» TASK ITEM A
Please reproduce the part of the butterfly guide description that opens with the words containing "This work has" and closes with "as a whole.".
» TASK ITEM B
Answer these from the butterfly guide description:
(i) How many color photographs does the book contain?
(ii) What do the county-by-county maps show?
(iii) How many square miles does Pennsylvania cover?
» TASK ITEM C
Write the next part of the butterfly guide description, picking up after its final sentence.

[TEXT UNDER STUDY — start]

This work has all of the features that make field guides to a region's butterfly fauna useful to anyone with a serious interest in that fauna. . . . the book is a bargain and a must for anyone with an interest not just in Pennsylvania's fauna, but the northeast fauna as a whole.
How do you tell a Striped Hairstreak butterfly from a Regal Fritillary butterfly? By using Butterflies of Pennsylvania, the most comprehensive, user-friendly field guide to date of all of the species ever recorded within Pennsylvania’s 46,056 square miles. Over 900 brilliant color photographs illustrate both the upper and under side of male and female specimens of each species, including skippers. Information on distinguishing marks, traits, wingspan, habitat, larval host plants, and handy facts offer assistance for field identification. The images depict the species in their native environments, as well as finely detailed museum-quality mounted specimens. County-by-county maps show where each species has been recorded within the state, and graphs detail when they are present and most likely to be seen. Butterflies are arguably the most recognized, studied, and beloved of all insects. They are essential to healthy ecosystems, agricultural viability, and ultimately human and animal survival. Butterflies of Pennsylvania will serve as a handy reference for a broad readership including students and educators, backyard butterfly enthusiasts and gardeners, conservationists and naturalists, public and school libraries, entomologists, lepidopterists, and butterfly watchers in general.

[TEXT UNDER STUDY — finish]
[PROVIDED DATA — start]

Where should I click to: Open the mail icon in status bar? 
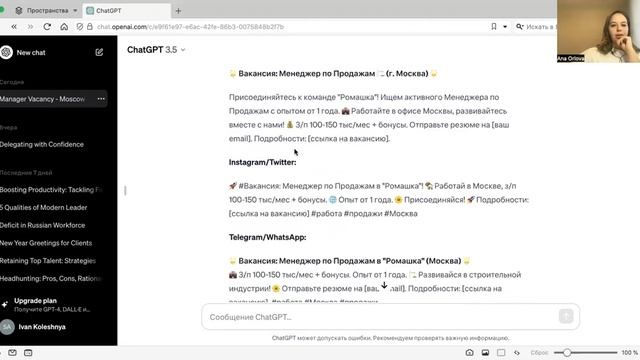coord(12,353)
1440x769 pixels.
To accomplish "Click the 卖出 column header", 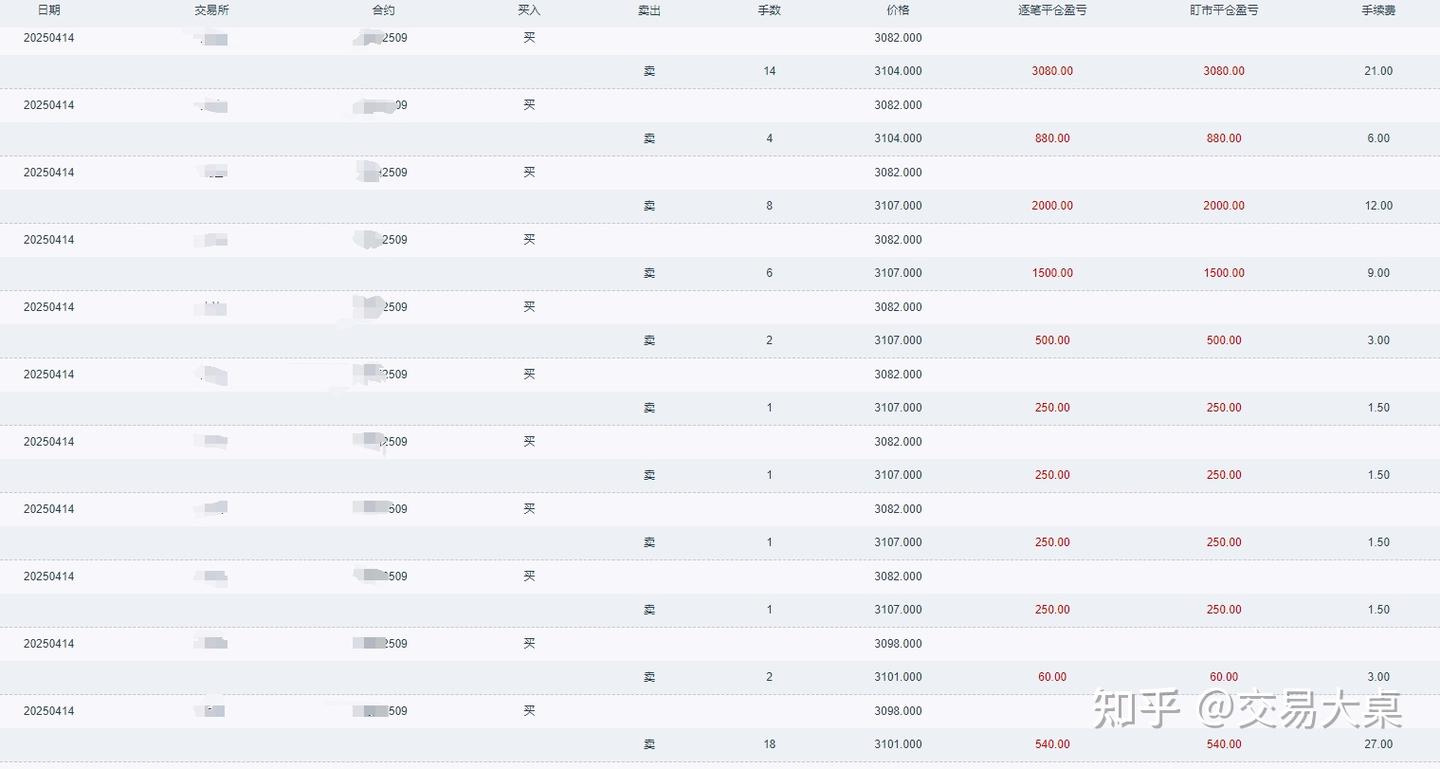I will 649,10.
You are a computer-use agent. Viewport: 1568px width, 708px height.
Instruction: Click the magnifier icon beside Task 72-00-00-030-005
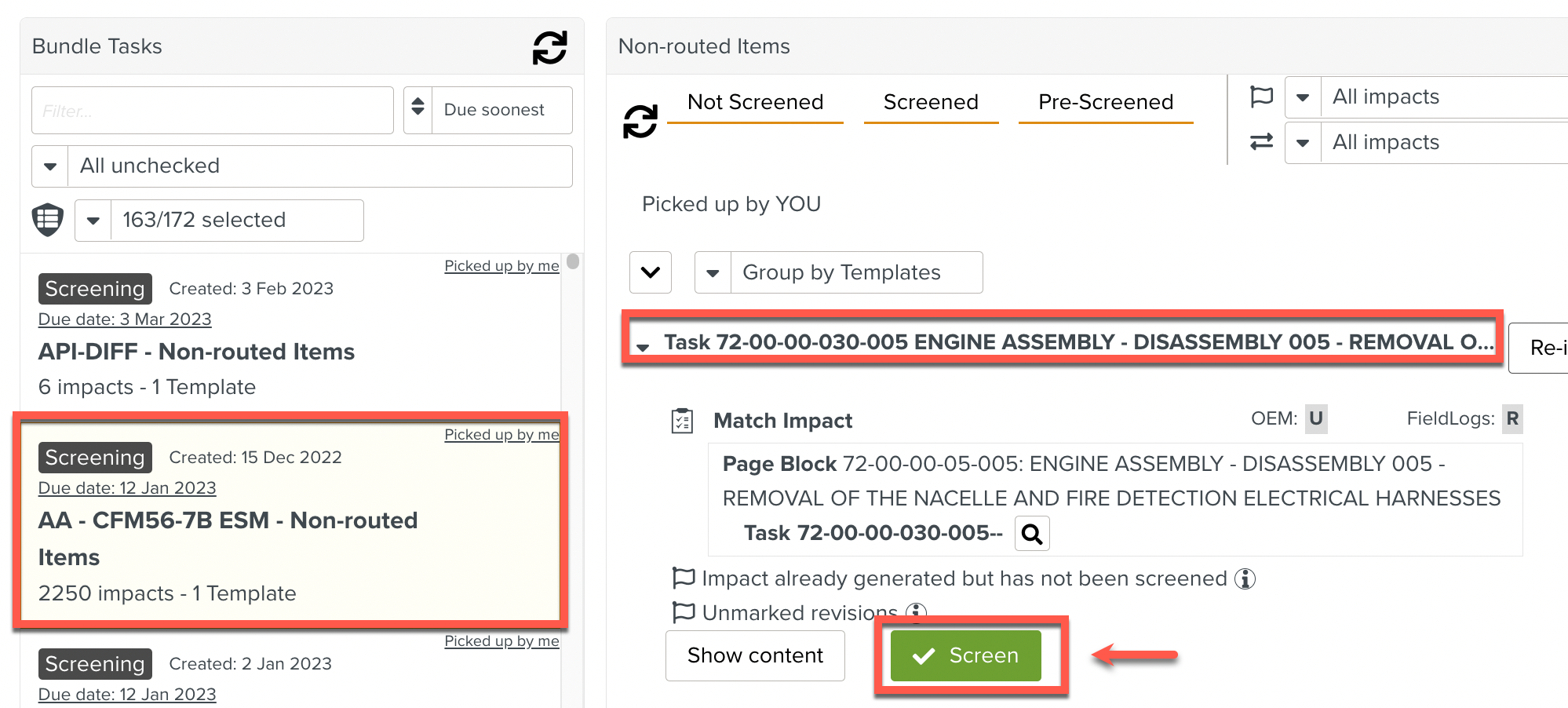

[PROVIDED DATA — finish]

» TASK RESULT A
This work has all of the features that make field guides to a region's butterfly fauna useful to anyone with a serious interest in that fauna. . . . the book is a bargain and a must for anyone with an interest not just in Pennsylvania's fauna, but the northeast fauna as a whole.

» TASK RESULT B
(i) Over 900.
(ii) Where each species has been recorded within the state.
(iii) 46,056 square miles.

» TASK RESULT C
This guide is tailor-made to suss out the vagaries of cloudywings or little brown job skippers from photos, notes or sketches made in the field. That's where the 900+ color photographs of pinned (not field) specimens outshines every other field guide available for the mid-Atlantic, and where subtle differences in eye color or wing pattern or flight time can be studied and weighed in comparison. I can't think of a better resource for the photographer-naturalist with an interest in butterflies. It fully deserves its recognition as a winner in the 2017 National Outdoor Book Awards in the field book category.
James L. Monroe is a research associate at the McGuire Center for Lepidoptera and Biodiversity in Gainesville, Florida, and is professor emeritus of physics at Pennsylvania State University, Beaver. His butterfly photographs have appeared in Nature’s Best Photography, American Butterflies, Butterfly Gardener, and numerous other journals.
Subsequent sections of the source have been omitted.